Journée mondiale des zones humides : découverte de la mangrove en Guinée, Guinée-Bissau et Sénégal

Article du 26 février 2021

A l’occasion de la journée mondiale des zones humides, le 2 février, le Collectif 5 Deltas (5∆) a réalisé différentes activités autour de la gestion durable de l’écosystème de la mangrove. Dans les trois pays du projet, la Guinée, la Guinée-Bissau et la région de la Casamance au sud du Sénégal, des membres du Collectif ont mené avec des communautés locales des actions de découverte et de sensibilisation à la protection de ces zones humides si précieuses. En Guinée Bissau, une sortie pédagogique dans le Parc National de Cacheu a été organisée par l’ONG GRDR pour faire découvrir la mangrove aux élèves et aux enseignants du lycée de la ville littorale. L’occasion pour les élèves d’en apprendre davantage sur les causes naturelles et anthropiques de la dégradation des mangroves et des modes de gestion et de préservation appliquées localement. Au Sénégal, l’ONG United Purpose (UP) a organisé pour les élèves d’une école primaire une visite du parc ornithologique de Kalissaye où vivent dans la mangrove des espèces menacées de tortues et d’oiseaux. Les enfants et leurs enseignants ont participé au nettoyage du site et découvert de façon ludique ce qu’offre l’environnement de la zone humide. En Guinée, l’ONG Eclosio a mobilisé les communautés riveraines des zones de mangroves urbaines à Conakry, autour d’un ciné-débat sur les enjeux liés à la préservation de l’écosystème et pour l’amélioration de leurs conditions de vie. En impliquant des acteurs directement concernés par la disparition des mangroves, la journée mondiale de célébration des zones humides a suscité un réel engouement dans les trois pays. Les acteurs présents ont réaffirmé leur engagement pour préserver les zones humides et les mangroves locales.

 

En Guinée Bissau, visite guidée de la mangrove et découverte de l’importance de l’écosystème sur la plan socioéconomique, écologique et culturel. Crédit : Collectif 5∆

 

Les pieds dans l’eau, les palétuviers poussent le long des littoraux aux embouchures de fleuves. L’écosystème de mangrove est donc à mi-chemin entre terre et mer. Particulièrement utile à la résilience des communautés face au changement climatique, cet écosystème unique fournit des services multiples aux populations du littoral : puit nourricier, la mangrove abrite une grande majorité des œufs de poissons tropicaux, elle est aussi une barrière naturelle contre les vagues, les tsunamis et les vents, elle limite l’érosion côtière et la salinisation des sols – notamment des terres agricoles le long des littoraux –, séquestre le carbone et filtre les eaux polluées par les routes et villes voisines. Exploitée pour son bois, ses poissons, ses huitres, son sel et pour la culture de riz, la mangrove est aussi essentielle à la subsistance des populations riveraines.

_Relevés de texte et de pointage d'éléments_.
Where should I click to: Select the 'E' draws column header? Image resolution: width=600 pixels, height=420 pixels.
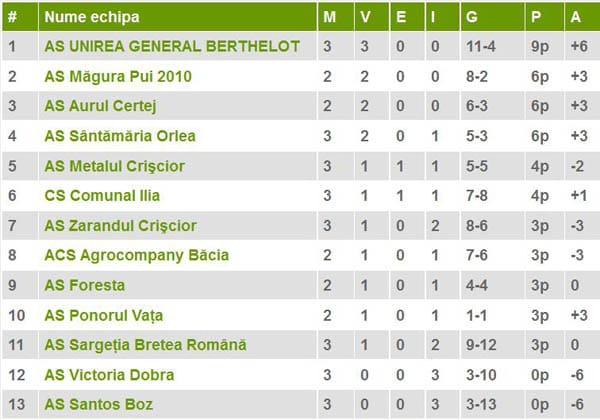401,17
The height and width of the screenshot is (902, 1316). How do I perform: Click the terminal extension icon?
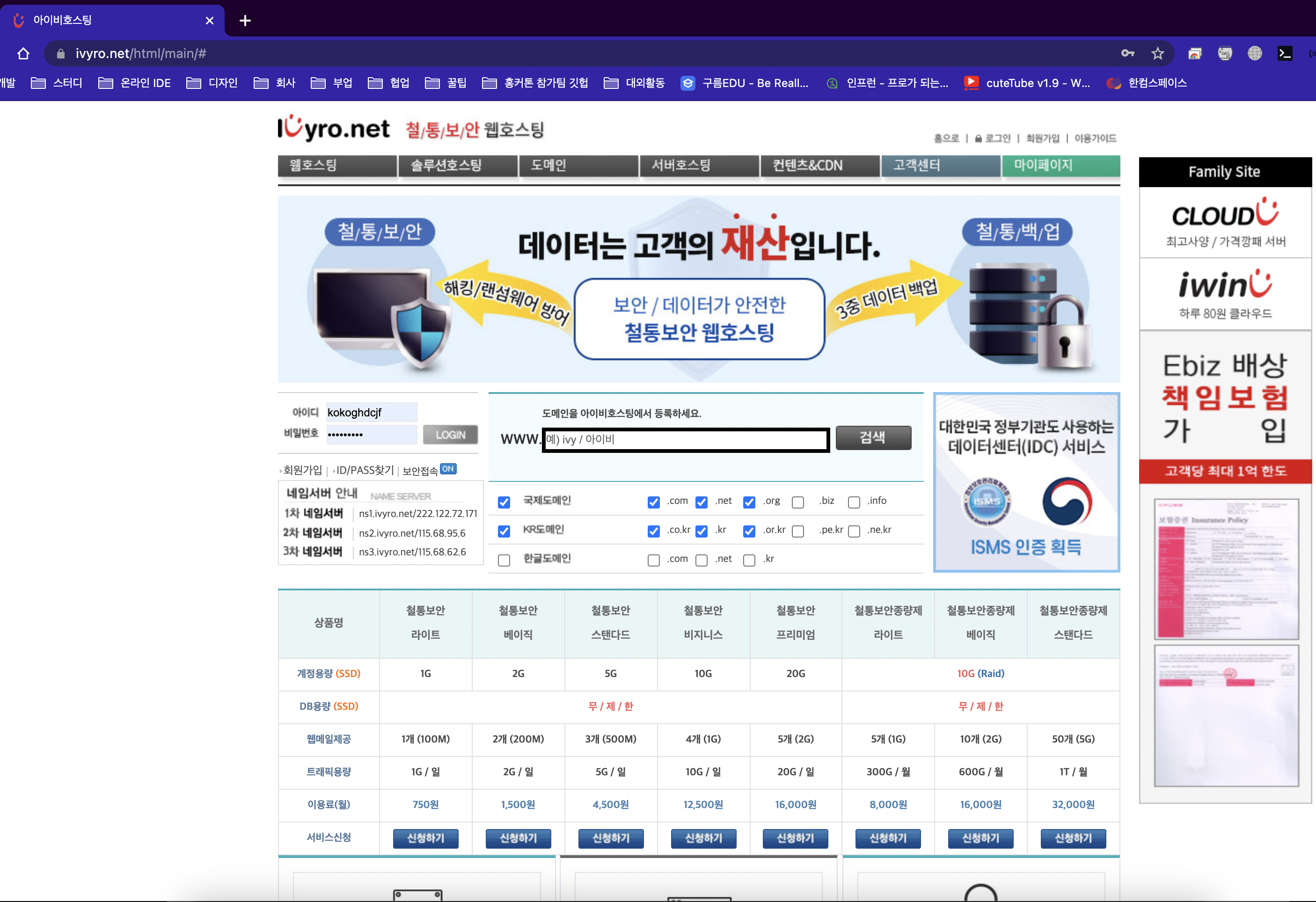pyautogui.click(x=1286, y=53)
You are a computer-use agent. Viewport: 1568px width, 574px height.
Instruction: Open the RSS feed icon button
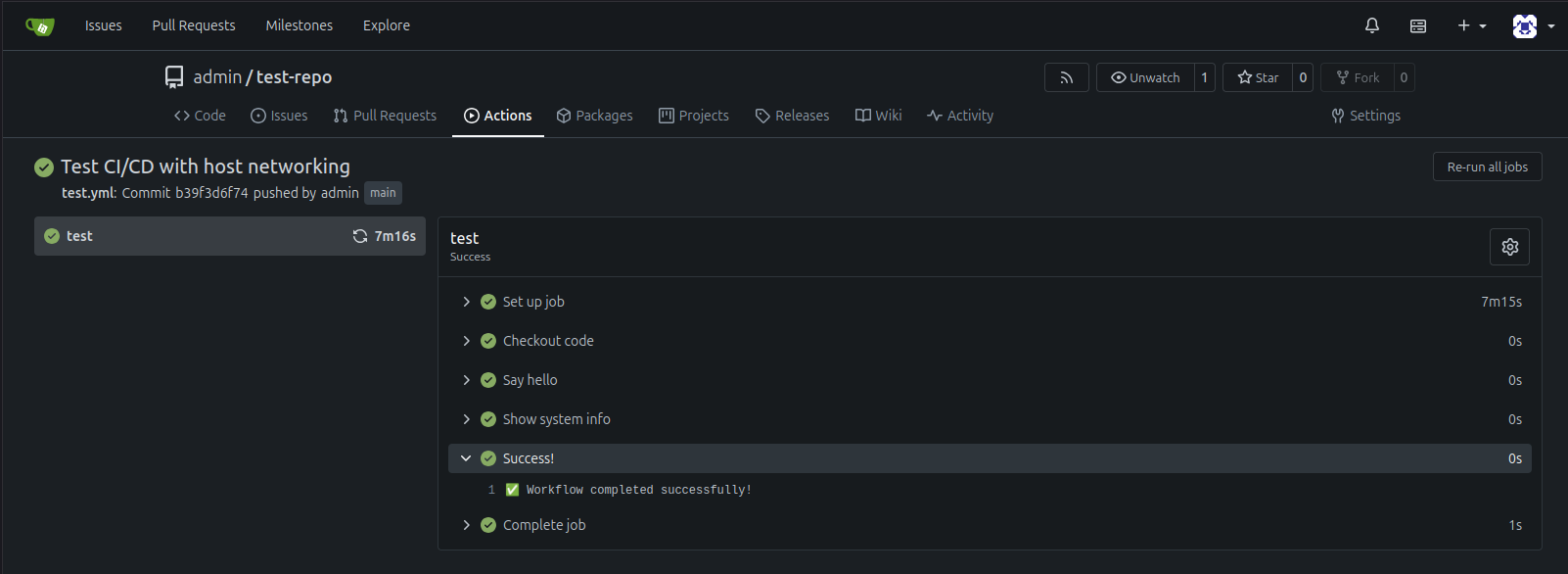click(1066, 77)
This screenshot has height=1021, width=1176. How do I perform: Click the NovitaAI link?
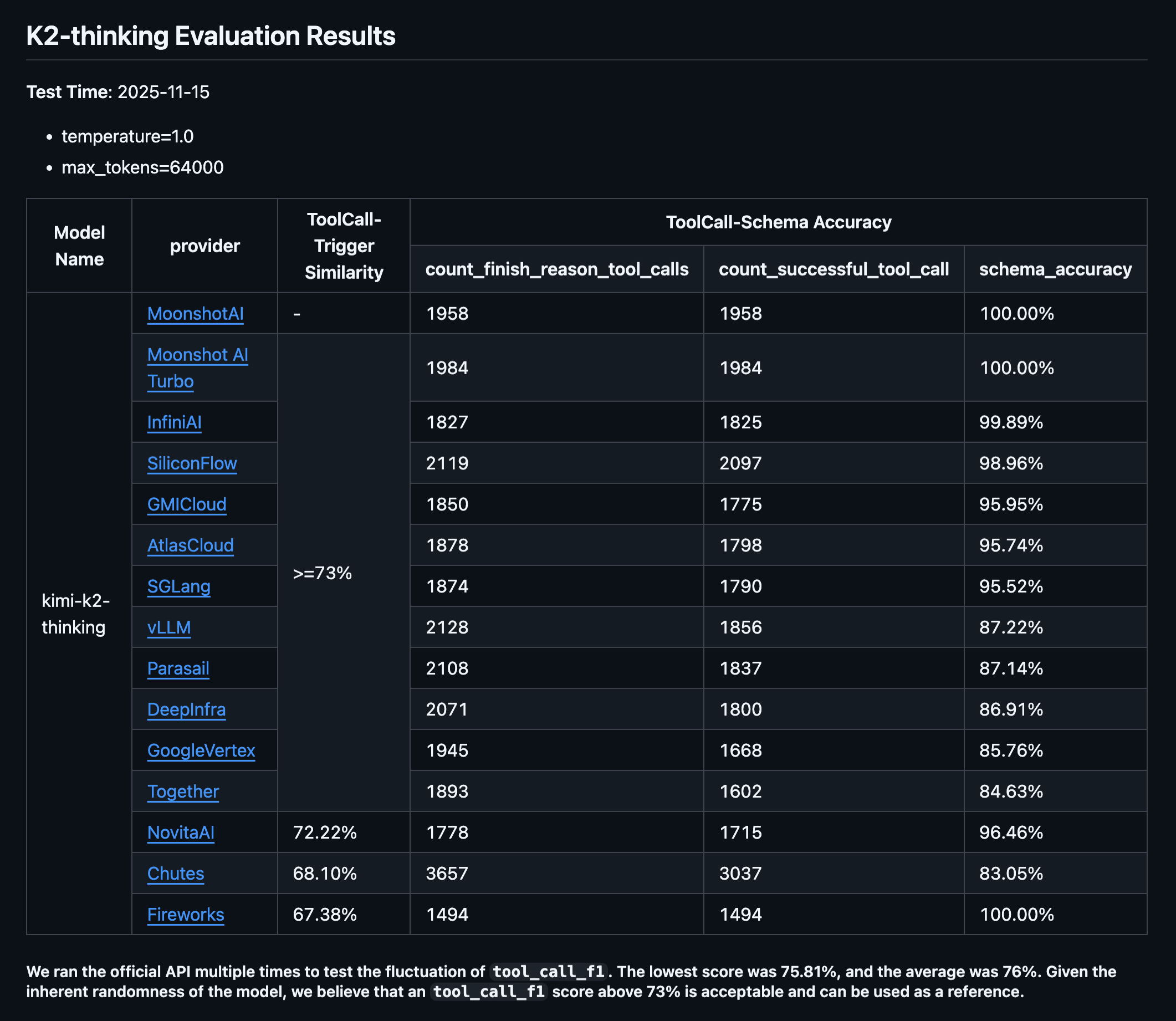pos(180,833)
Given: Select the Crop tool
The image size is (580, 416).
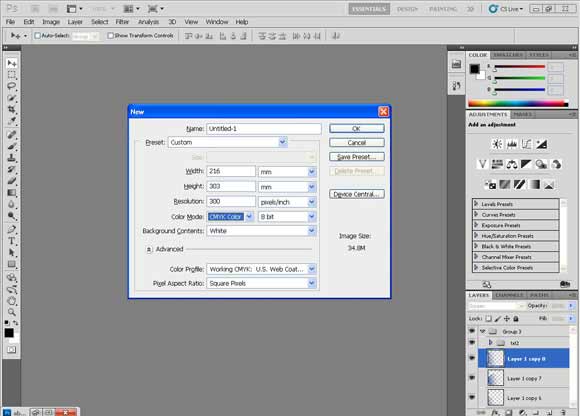Looking at the screenshot, I should point(11,110).
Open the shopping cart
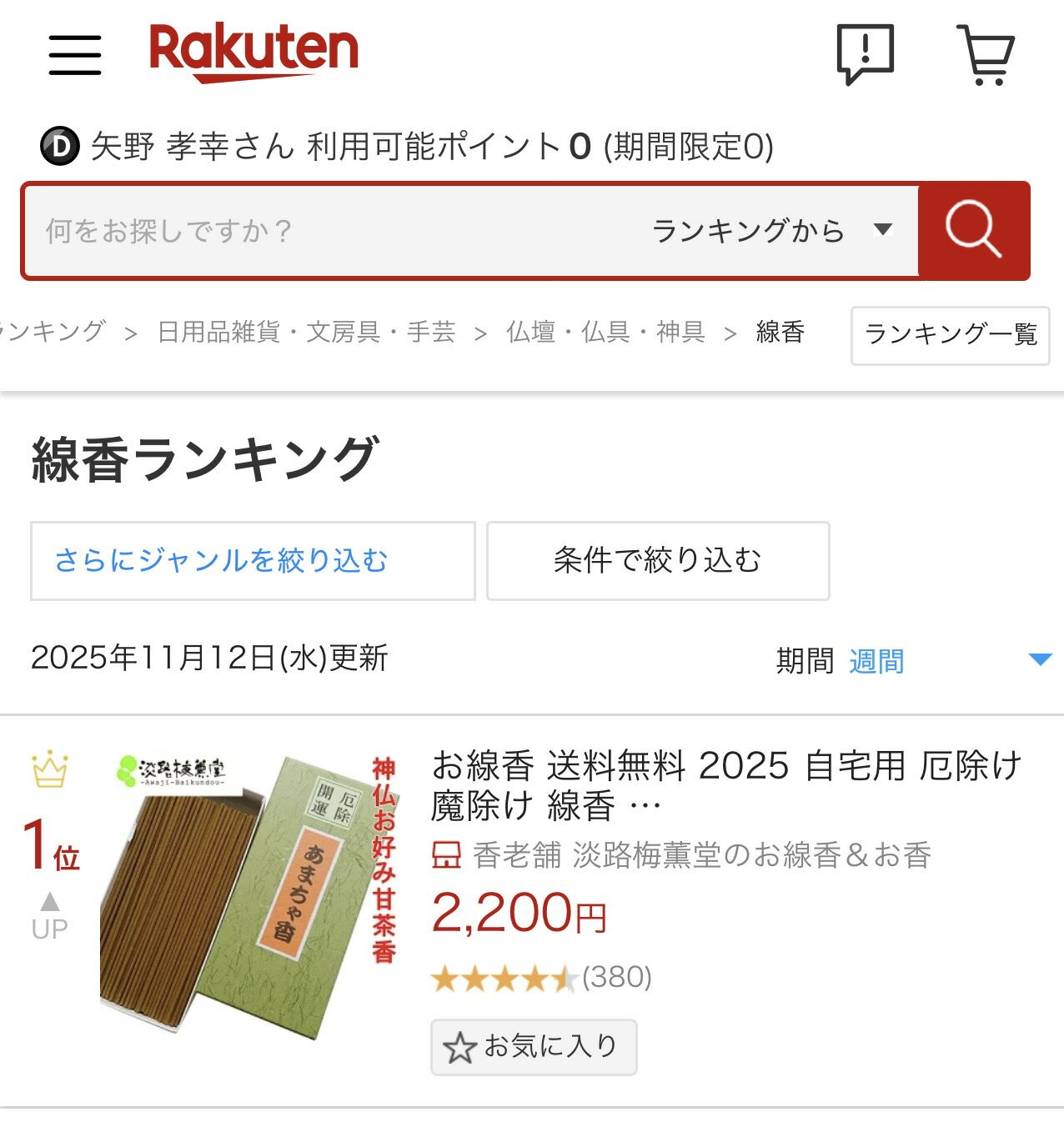 [x=986, y=55]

_À FAIRE_.
- a) D'après l'article sur la mangrove, pourquoi cet écosystème se trouve-t-il « à mi-chemin entre terre et mer » ? Répondez en une à trois phrases.
- b) Poursuivez l'article sur la mangrove en Guinée, en Guinée-Bissau et au Sénégal après sa dernière phrase.

_RÉPONSES AUX CONSIGNES_.
- a) Les palétuviers poussent les pieds dans l'eau, le long des littoraux, aux embouchures de fleuves. L'écosystème de mangrove se situe donc entre terre et mer.

- b)
Pour Abdoulaye Soumah, un sage du quartier de Faban à Conakry, « la mangrove de Faban est un trésor pour nous, elle doit être protégé à tout prix ». Mais il ajoute : « J’ai horreur de voir l’état dans lequel se trouve cette forêt de mangrove que j’ai connu à mon adolescence. ». Dans la région, la mangrove aussi aujourd’hui un des écosystèmes les plus menacés par le changement climatique et l’action humaine. Plus de 35% des mangroves ont disparu ces 20 dernières années. Face à la montée des eaux, la hausse des températures générant de l’évaporation et les changements de précipitations, l’eau des estuaires dans laquelle pousse les palétuviers se salinise progressivement, impactant négativement l’écosystème des mangroves et la biodiversité qu’il abrite. Par ailleurs, parce que les mangroves sont très riches en ressources, elles sont particulièrement exploitées par l’humain. L’augmentation démographique et l’urbanisation sont aussi des facteurs du rétrécissement de la bande littorale, les constructions venant empiéter sur la mangrove. 

Les constructions illégales et l’exploitation du bois le long des berges dans le quartier de Faban à Conakry menace la survie de l’écosystème des mangroves. Crédit : Collectif 5∆

 

Financé par l’Union Européenne, le projet de Gestion des Forêts de Mangrove du Sénégal au Bénin (PGFM) vise à atteindre une protection intégrée des territoires de mangroves en Afrique de l’Ouest. Le Collectif 5∆ assure la mise en œuvre des activités du projets sur trois pays : le long des littoraux en Guinée Bissau, en République de Guinée et dans la région de la Casamance au sud du Sénégal.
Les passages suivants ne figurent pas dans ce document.